Cross-selling is done when you are offering complementary products in addition to what your customer is already buying. For instance, if you sell printers, your customers will likely be interested in purchasing toner as well. Amazon does a great job with its “customers who bought this item also bought” section on its product pages.
Up-selling is suggesting an improved version of the product that a customer currently has in their cart. For example, if you sell guitar amplifiers, you can offer a better version of the product for just X dollars more.
To implement cross-selling and up-selling, there are several applications that you can use. If you have a Shopify store, check out Recommendify and Product Upsell.
Cart abandonment rate
Your cart abandonment rate is the percentage of people who put a product in their shopping cart but never make a purchase. According to some studies, 70% of customers abandon their shopping carts. This is a huge killer for ecommerce businesses and is something that you need to optimize as an online store owner.
Your cart abandonment rate can be calculated by setting up a funnel in Google Analytics. Set goal funnels with every page throughout your purchase process. Let’s say your conversion funnel looks like this:
In this case, your cart abandonment rate would be 50%. Essentially the cart abandonment rate is (1-n), where n is the percentage of customers who added a product to their cart and made a purchase.
So, why do people abandon their carts? There are a variety of reasons. These include issues with pricing, finding a better price elsewhere, website navigation issues, lack of good delivery options. However, by far the most common reason why people abandon their carts is that they receive unexpected costs when getting to checkout. Suddenly adding on some sort of arbitrary service fee is a surefire way to anger your customers in the checkout process. People don’t like to be tricked. It’s always best to be up-front with your customers regarding the full cost of your product.
There are many tactics that you can use to reduce cart abandonment rates. Firstly, do not surprise your customers with unexpected costs in the checkout process. One effective thing you can do is to offer an option for free shipping. A Deloitte study found that 69% of people are more likely to shop with a store that has free shipping.
Keep your checkout process short and simple. Less clicks and less unnecessary fields to fill out will reduce friction in the payment process and surely lead to an decrease in cart abandonment.
Also, do not redirect your customer to some third party website for payment. They had just spent so much time getting attached to your store, and you spent so much time building that trust with them, that it is absolutely nonsensical to send them to another site just so they can make a payment.
Finally, make it easy for users to go back and fix their cart. Make it so that customers can come back without having to fill out all of their information again. This will also help to decrease friction in the process.
Another great strategy to employ is email recovery plans. If someone has added a product to their cart, they have already shown a high level of interest in your products, so this is a great opportunity to target them. These emails should include pictures of their item, customer reviews of the product, return policy information and a strong call to action to get them back on your website. We suggest sending out three emails over the period of a week with the first email coming within 24 hours of cart abandonment.
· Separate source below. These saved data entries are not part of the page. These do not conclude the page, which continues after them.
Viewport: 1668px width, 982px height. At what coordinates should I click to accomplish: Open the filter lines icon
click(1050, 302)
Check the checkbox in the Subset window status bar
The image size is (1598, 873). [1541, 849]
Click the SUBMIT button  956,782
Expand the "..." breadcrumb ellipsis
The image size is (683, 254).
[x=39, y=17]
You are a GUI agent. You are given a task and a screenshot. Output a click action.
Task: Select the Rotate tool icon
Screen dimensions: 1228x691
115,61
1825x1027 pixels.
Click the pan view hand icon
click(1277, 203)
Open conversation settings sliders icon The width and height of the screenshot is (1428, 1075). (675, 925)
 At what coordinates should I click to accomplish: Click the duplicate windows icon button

One caveat with this though, is that you will have to be sure that you have an email of collecting customer emails early in the conversion process so that you can reach out to them later.
And that’s everything we have for you today. Of course, there are so many things for you to take care of in your online store. However, today we wanted to keep it simple and point out the most important big-picture metrics for your business. We also wanted to give you some tips on how to optimize these. So, go out and try some of the tactics that we suggested. Applied properly, they will provide a strong boost to your ecommerce business.